▼▼▼

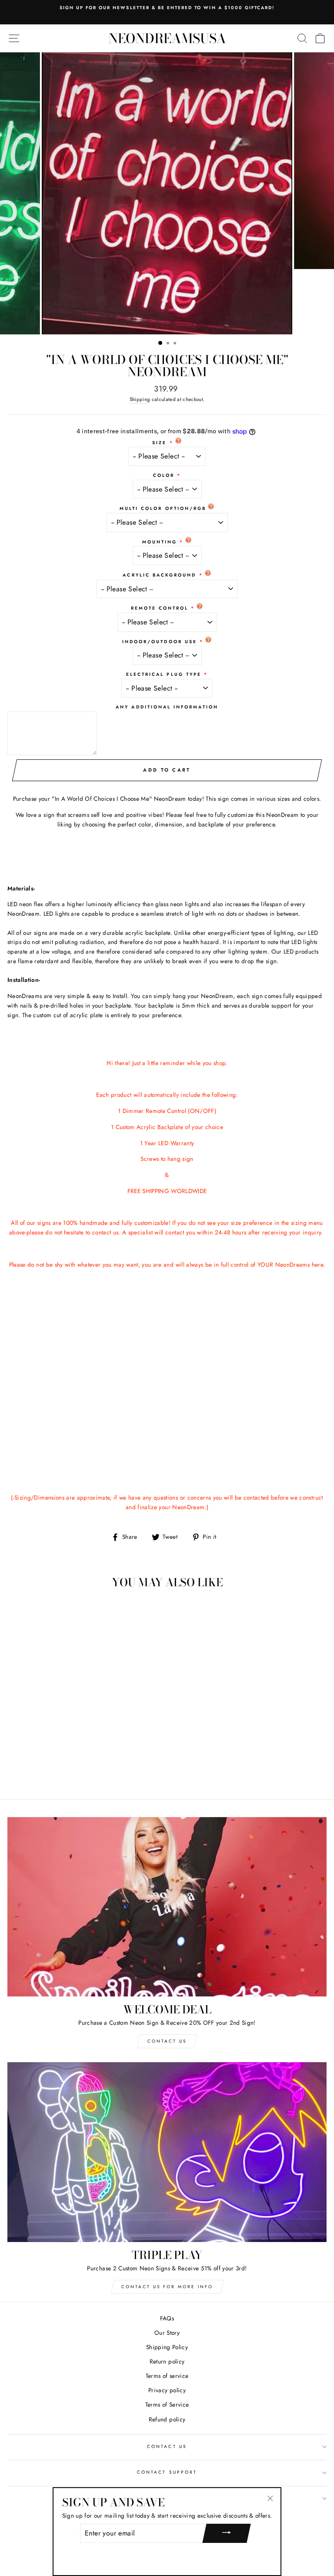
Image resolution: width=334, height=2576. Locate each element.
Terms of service (167, 2375)
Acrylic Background (159, 575)
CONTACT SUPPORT (167, 2472)
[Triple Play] (167, 2152)
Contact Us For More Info (167, 2286)
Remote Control (160, 608)
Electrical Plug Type (163, 674)
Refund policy (167, 2419)
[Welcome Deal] (167, 1907)
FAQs (167, 2318)
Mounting (159, 542)
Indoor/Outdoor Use (159, 641)
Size (159, 442)
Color (163, 475)
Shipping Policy (167, 2347)
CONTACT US (167, 2446)
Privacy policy (167, 2390)
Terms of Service (167, 2404)
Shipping (140, 399)
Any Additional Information (167, 707)
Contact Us (167, 2041)
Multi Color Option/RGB (163, 508)
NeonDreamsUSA (167, 38)
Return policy (167, 2361)
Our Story (167, 2332)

▲▲▲

To do: From the material above, retype precisely the lines between the line holding "Refund policy (167, 2419)" and the line holding "NeonDreamsUSA (167, 38)", inclusive, and nothing beyond them.

Written answer:
Refund policy (167, 2419)
[Welcome Deal] (167, 1907)
FAQs (167, 2318)
Mounting (159, 542)
Indoor/Outdoor Use (159, 641)
Size (159, 442)
Color (163, 475)
Shipping Policy (167, 2347)
CONTACT US (167, 2446)
Privacy policy (167, 2390)
Terms of Service (167, 2404)
Shipping (140, 399)
Any Additional Information (167, 707)
Contact Us (167, 2041)
Multi Color Option/RGB (163, 508)
NeonDreamsUSA (167, 38)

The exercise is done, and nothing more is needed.